* **AIM OF THE TASK**: Your answer must contain each line of the data, copied exactly.

[Records contained in a dataset]

──────

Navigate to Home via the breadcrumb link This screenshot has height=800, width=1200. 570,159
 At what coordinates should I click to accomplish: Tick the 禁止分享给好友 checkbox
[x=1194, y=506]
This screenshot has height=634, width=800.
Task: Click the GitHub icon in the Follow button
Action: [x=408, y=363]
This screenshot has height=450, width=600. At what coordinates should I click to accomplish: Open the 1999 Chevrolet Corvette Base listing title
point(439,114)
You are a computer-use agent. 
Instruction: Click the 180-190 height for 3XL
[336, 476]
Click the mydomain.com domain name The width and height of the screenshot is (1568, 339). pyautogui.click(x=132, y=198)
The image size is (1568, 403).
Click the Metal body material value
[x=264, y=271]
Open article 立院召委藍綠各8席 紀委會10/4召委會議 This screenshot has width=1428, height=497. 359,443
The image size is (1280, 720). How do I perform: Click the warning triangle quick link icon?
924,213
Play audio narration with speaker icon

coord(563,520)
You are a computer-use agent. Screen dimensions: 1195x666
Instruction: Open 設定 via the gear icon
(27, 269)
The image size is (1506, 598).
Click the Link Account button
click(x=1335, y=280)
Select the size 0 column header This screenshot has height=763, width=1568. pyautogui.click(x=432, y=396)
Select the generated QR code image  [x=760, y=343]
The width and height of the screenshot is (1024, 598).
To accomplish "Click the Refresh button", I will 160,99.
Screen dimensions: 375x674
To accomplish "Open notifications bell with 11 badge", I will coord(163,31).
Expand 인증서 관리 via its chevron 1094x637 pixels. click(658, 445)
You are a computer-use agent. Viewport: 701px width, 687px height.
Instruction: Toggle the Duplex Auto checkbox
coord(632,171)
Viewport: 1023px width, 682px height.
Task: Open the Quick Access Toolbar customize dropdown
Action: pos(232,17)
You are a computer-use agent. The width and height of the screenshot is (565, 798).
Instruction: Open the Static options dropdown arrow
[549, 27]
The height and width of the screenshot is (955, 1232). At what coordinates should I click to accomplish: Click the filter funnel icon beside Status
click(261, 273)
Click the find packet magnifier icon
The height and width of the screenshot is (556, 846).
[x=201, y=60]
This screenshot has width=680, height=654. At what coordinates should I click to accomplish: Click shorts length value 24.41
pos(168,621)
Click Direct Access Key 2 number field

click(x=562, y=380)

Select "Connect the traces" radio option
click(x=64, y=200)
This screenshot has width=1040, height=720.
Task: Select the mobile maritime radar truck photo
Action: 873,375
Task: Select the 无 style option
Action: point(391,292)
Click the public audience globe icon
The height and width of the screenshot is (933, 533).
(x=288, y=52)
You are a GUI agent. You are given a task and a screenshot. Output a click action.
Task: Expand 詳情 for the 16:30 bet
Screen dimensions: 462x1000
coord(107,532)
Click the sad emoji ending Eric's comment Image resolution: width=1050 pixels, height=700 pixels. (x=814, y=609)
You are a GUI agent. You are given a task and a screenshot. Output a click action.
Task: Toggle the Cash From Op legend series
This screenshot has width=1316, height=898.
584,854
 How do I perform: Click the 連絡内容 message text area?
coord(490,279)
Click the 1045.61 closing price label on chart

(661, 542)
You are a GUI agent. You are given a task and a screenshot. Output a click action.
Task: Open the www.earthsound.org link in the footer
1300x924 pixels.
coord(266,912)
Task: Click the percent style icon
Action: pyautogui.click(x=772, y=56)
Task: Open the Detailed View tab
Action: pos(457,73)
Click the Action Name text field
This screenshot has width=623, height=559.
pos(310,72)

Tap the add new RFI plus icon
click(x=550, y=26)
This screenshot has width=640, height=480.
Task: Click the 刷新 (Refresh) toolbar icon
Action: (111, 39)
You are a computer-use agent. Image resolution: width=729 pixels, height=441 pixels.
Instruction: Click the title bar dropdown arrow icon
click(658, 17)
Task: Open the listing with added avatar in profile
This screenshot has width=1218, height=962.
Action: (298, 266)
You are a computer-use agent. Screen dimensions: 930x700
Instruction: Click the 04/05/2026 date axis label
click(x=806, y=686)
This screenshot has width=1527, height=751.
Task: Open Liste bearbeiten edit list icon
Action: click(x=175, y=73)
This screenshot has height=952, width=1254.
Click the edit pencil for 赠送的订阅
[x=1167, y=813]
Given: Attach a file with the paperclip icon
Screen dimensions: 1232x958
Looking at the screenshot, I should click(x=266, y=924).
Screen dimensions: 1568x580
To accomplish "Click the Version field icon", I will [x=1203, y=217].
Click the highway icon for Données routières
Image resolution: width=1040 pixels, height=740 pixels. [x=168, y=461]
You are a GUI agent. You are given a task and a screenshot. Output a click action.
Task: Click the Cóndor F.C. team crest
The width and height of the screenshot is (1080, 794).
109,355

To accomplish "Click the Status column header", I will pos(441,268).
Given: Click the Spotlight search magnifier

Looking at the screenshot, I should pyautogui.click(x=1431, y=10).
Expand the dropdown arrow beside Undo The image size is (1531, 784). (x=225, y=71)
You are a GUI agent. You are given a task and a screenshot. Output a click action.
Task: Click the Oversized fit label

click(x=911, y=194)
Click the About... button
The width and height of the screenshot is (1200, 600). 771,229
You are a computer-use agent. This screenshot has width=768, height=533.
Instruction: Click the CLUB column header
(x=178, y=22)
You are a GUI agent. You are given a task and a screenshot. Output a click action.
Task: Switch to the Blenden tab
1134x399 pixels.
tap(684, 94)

──────

* **RESPONSE**:
Navigate to Home via the breadcrumb link This screenshot has height=800, width=1200. 570,159
 At what coordinates should I click to accomplish: Tick the 禁止分享给好友 checkbox
[x=1194, y=506]
This screenshot has height=634, width=800.
Task: Click the GitHub icon in the Follow button
Action: [x=408, y=363]
This screenshot has height=450, width=600. At what coordinates should I click to accomplish: Open the 1999 Chevrolet Corvette Base listing title
point(439,114)
You are a computer-use agent. 
Instruction: Click the 180-190 height for 3XL
[336, 476]
Click the mydomain.com domain name The width and height of the screenshot is (1568, 339). pyautogui.click(x=132, y=198)
The image size is (1568, 403).
Click the Metal body material value
[x=264, y=271]
Open article 立院召委藍綠各8席 紀委會10/4召委會議 This screenshot has width=1428, height=497. 359,443
The image size is (1280, 720). How do I perform: Click the warning triangle quick link icon?
924,213
Play audio narration with speaker icon

coord(563,520)
You are a computer-use agent. Screen dimensions: 1195x666
Instruction: Open 設定 via the gear icon
(27, 269)
The image size is (1506, 598).
Click the Link Account button
click(x=1335, y=280)
Select the size 0 column header This screenshot has height=763, width=1568. pyautogui.click(x=432, y=396)
Select the generated QR code image  [x=760, y=343]
The width and height of the screenshot is (1024, 598).
To accomplish "Click the Refresh button", I will 160,99.
Screen dimensions: 375x674
To accomplish "Open notifications bell with 11 badge", I will coord(163,31).
Expand 인증서 관리 via its chevron 1094x637 pixels. click(658, 445)
You are a computer-use agent. Viewport: 701px width, 687px height.
Instruction: Toggle the Duplex Auto checkbox
coord(632,171)
Viewport: 1023px width, 682px height.
Task: Open the Quick Access Toolbar customize dropdown
Action: pos(232,17)
You are a computer-use agent. The width and height of the screenshot is (565, 798).
Instruction: Open the Static options dropdown arrow
[549, 27]
The height and width of the screenshot is (955, 1232). At what coordinates should I click to accomplish: Click the filter funnel icon beside Status
click(261, 273)
Click the find packet magnifier icon
The height and width of the screenshot is (556, 846).
[x=201, y=60]
This screenshot has width=680, height=654. At what coordinates should I click to accomplish: Click shorts length value 24.41
pos(168,621)
Click Direct Access Key 2 number field

click(x=562, y=380)

Select "Connect the traces" radio option
click(x=64, y=200)
This screenshot has width=1040, height=720.
Task: Select the mobile maritime radar truck photo
Action: 873,375
Task: Select the 无 style option
Action: point(391,292)
Click the public audience globe icon
The height and width of the screenshot is (933, 533).
(x=288, y=52)
You are a GUI agent. You are given a task and a screenshot. Output a click action.
Task: Expand 詳情 for the 16:30 bet
Screen dimensions: 462x1000
coord(107,532)
Click the sad emoji ending Eric's comment Image resolution: width=1050 pixels, height=700 pixels. (x=814, y=609)
You are a GUI agent. You are given a task and a screenshot. Output a click action.
Task: Toggle the Cash From Op legend series
This screenshot has width=1316, height=898.
584,854
 How do I perform: Click the 連絡内容 message text area?
coord(490,279)
Click the 1045.61 closing price label on chart

(661, 542)
You are a GUI agent. You are given a task and a screenshot. Output a click action.
Task: Open the www.earthsound.org link in the footer
1300x924 pixels.
coord(266,912)
Task: Click the percent style icon
Action: pyautogui.click(x=772, y=56)
Task: Open the Detailed View tab
Action: pos(457,73)
Click the Action Name text field
This screenshot has width=623, height=559.
pos(310,72)

Tap the add new RFI plus icon
click(x=550, y=26)
This screenshot has width=640, height=480.
Task: Click the 刷新 (Refresh) toolbar icon
Action: (111, 39)
You are a computer-use agent. Image resolution: width=729 pixels, height=441 pixels.
Instruction: Click the title bar dropdown arrow icon
click(658, 17)
Task: Open the listing with added avatar in profile
This screenshot has width=1218, height=962.
Action: (298, 266)
You are a computer-use agent. Screen dimensions: 930x700
Instruction: Click the 04/05/2026 date axis label
click(x=806, y=686)
This screenshot has width=1527, height=751.
Task: Open Liste bearbeiten edit list icon
Action: click(x=175, y=73)
This screenshot has height=952, width=1254.
Click the edit pencil for 赠送的订阅
[x=1167, y=813]
Given: Attach a file with the paperclip icon
Screen dimensions: 1232x958
Looking at the screenshot, I should click(x=266, y=924).
Screen dimensions: 1568x580
To accomplish "Click the Version field icon", I will [x=1203, y=217].
Click the highway icon for Données routières
Image resolution: width=1040 pixels, height=740 pixels. [x=168, y=461]
You are a GUI agent. You are given a task and a screenshot. Output a click action.
Task: Click the Cóndor F.C. team crest
The width and height of the screenshot is (1080, 794).
109,355

To accomplish "Click the Status column header", I will pos(441,268).
Given: Click the Spotlight search magnifier

Looking at the screenshot, I should pyautogui.click(x=1431, y=10).
Expand the dropdown arrow beside Undo The image size is (1531, 784). (x=225, y=71)
You are a GUI agent. You are given a task and a screenshot. Output a click action.
Task: Click the Oversized fit label

click(x=911, y=194)
Click the About... button
The width and height of the screenshot is (1200, 600). 771,229
You are a computer-use agent. This screenshot has width=768, height=533.
Instruction: Click the CLUB column header
(x=178, y=22)
You are a GUI agent. You are given a task and a screenshot. Output a click action.
Task: Switch to the Blenden tab
1134x399 pixels.
tap(684, 94)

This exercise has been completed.